May 23 2007
Video, Education, and Open Content - Richard Lucier
Here are my notes from Richard Lucier’s (Scholarly Communication Institute) talk at CCNMTL’s Video, Education, and Open Content conference:
Scholarly Communications Institute (SCI) is a 6 year Project, funded by the Mellon Institute and “housed” at the University of Virginia. The Institute is involved with:
- Research and Discovery
- Analysis
- Presentation
- Presentation
- Dissemination
- Access and Use
SCI is involved mainly with Humanities scholars (interest of Mellon Foundation). SCI realizes that “digital scholarship is collaborative”. The overall goal of the institute is to create an opportunity for scholars to understand and embrace digital scholarship. SCI components involve summer meetings, communities of action, and real advances in digital scholarship. What they hope is to create are communities of action in a disciplinary way to create real advances in digital scholarship.
They also bring to the summer meeting 3 to 6 graduate students. They’ve found that the grad students have a significant impact on the senior scholars in terms of creating new ways for digital scholarship and analysis.
SCI is also concerned with issues of ethics across a number of different fields, including biomedical and journalistic ethics, etc.
The communities of action are created around publication and knowledge gathering. The real advances they have made include, the Journal of the Society of Architectural Historians Online and Architecture Visual Resource Network. This is not just an online journal, but it is a journal that seeks submissions in a variety of different technological forms. It has become a very different resource for people to access and to publish in. The Architecture Visual Resource Network will be a resource that allows people to input resources and have a vetting process that allows them to move from a big pile of info to something embedded into a database sanctioned by the Society of Architectural Historians. They have also used Flickr in their work to evaluate tagging v. structured metadata (to be able to publish, etc.).
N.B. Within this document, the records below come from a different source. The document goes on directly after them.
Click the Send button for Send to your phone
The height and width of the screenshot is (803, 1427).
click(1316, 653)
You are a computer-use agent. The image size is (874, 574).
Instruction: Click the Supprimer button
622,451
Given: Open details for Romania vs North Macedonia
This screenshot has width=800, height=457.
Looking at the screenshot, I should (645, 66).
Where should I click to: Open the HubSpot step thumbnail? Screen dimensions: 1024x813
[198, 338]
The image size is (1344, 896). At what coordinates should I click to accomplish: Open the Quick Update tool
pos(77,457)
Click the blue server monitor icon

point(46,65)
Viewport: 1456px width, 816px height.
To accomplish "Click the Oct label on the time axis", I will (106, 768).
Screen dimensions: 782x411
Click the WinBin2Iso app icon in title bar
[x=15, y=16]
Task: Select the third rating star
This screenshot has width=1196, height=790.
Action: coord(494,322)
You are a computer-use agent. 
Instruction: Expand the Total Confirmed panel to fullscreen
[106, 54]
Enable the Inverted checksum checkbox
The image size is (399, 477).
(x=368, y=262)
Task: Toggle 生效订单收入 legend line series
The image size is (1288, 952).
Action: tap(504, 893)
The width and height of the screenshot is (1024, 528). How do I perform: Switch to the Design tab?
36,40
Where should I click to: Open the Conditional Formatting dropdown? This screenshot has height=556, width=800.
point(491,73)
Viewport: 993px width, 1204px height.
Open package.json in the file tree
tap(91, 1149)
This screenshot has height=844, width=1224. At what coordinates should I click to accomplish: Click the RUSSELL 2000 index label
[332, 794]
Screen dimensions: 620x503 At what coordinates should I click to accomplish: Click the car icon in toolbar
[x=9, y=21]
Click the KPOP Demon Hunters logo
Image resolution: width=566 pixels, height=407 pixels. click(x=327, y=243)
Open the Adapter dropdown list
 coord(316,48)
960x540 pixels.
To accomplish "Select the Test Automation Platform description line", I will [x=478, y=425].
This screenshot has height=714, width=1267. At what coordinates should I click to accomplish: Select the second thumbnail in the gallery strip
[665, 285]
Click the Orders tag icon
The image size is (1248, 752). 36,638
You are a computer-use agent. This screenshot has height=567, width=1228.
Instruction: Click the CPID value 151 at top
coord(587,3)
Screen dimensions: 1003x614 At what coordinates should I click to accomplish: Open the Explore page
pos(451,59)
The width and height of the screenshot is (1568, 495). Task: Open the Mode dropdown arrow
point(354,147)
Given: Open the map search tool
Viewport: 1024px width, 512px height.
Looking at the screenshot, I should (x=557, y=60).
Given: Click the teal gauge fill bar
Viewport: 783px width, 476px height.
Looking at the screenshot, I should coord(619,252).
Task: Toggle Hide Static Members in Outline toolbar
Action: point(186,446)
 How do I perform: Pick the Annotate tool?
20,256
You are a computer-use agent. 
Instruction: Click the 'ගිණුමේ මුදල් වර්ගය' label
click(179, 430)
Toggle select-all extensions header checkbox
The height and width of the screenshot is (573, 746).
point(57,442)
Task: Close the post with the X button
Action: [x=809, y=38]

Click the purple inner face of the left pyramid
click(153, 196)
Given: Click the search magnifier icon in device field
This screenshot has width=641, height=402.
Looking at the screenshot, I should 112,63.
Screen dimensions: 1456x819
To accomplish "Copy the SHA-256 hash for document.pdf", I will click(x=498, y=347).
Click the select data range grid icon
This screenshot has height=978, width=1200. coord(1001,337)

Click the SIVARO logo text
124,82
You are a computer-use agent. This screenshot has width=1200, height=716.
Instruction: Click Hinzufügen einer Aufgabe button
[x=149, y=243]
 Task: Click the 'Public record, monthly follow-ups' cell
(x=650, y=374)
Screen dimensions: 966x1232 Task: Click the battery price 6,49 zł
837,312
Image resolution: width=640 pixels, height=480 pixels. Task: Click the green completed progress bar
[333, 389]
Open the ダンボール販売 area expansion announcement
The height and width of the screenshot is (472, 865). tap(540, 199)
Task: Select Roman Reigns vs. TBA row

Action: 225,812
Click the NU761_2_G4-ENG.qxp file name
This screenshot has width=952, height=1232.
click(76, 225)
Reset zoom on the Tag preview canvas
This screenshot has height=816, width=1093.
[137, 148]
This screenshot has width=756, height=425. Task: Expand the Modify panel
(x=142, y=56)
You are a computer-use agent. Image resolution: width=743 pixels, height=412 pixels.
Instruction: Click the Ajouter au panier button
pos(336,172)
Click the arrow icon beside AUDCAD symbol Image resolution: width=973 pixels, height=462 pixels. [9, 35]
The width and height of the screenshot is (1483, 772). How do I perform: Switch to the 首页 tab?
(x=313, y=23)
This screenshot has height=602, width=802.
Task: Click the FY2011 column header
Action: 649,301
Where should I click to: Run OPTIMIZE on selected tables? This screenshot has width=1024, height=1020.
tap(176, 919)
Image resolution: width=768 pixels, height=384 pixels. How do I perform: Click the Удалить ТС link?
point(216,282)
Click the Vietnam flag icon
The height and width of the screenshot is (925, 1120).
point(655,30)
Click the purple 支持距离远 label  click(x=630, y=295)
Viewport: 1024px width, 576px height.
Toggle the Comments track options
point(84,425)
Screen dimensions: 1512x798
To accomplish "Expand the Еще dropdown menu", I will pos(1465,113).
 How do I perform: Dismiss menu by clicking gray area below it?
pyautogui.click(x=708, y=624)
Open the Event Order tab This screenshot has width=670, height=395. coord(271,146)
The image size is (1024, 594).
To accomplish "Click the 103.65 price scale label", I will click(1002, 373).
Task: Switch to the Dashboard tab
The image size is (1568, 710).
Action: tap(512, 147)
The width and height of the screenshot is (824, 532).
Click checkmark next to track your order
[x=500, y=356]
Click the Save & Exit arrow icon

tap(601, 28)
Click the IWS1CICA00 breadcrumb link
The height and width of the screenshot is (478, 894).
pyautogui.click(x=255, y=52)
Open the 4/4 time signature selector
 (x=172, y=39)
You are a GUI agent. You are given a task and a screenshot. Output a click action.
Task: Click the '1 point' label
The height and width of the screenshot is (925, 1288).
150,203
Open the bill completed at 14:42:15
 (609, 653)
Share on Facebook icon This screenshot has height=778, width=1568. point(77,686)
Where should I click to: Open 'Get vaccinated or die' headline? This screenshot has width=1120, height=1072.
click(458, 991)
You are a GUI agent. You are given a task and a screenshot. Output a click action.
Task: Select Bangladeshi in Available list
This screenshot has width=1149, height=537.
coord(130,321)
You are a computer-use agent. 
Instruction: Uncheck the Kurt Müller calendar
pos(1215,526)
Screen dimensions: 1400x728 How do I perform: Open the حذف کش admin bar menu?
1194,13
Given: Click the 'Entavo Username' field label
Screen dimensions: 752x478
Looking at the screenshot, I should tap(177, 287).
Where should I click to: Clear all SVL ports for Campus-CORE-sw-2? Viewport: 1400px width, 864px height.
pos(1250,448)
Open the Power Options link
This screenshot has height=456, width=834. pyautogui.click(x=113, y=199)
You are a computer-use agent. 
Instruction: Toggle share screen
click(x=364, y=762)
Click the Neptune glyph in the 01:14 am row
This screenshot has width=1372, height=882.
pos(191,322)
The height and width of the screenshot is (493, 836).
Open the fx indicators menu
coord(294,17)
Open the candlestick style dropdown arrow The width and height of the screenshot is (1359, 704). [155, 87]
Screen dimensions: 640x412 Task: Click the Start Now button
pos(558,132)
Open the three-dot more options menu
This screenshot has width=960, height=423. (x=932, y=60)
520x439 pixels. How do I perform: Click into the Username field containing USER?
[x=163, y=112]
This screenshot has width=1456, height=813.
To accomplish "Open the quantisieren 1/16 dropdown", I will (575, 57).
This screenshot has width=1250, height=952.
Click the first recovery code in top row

SCI is currently interested in visual media scholars: film, video, photography, 3-d simulations and new media art. They are bringing new media scholars together to better understand the critical aspects of digital media for their work in order to understand the architectures that need to be put in place. They are interested in bringing together both theorists and practitioners. What they hope to develop this summer is a visual media scholar community to explore a community of action moving forward (something that NEH, Mellon and other foundations are interested in supporting).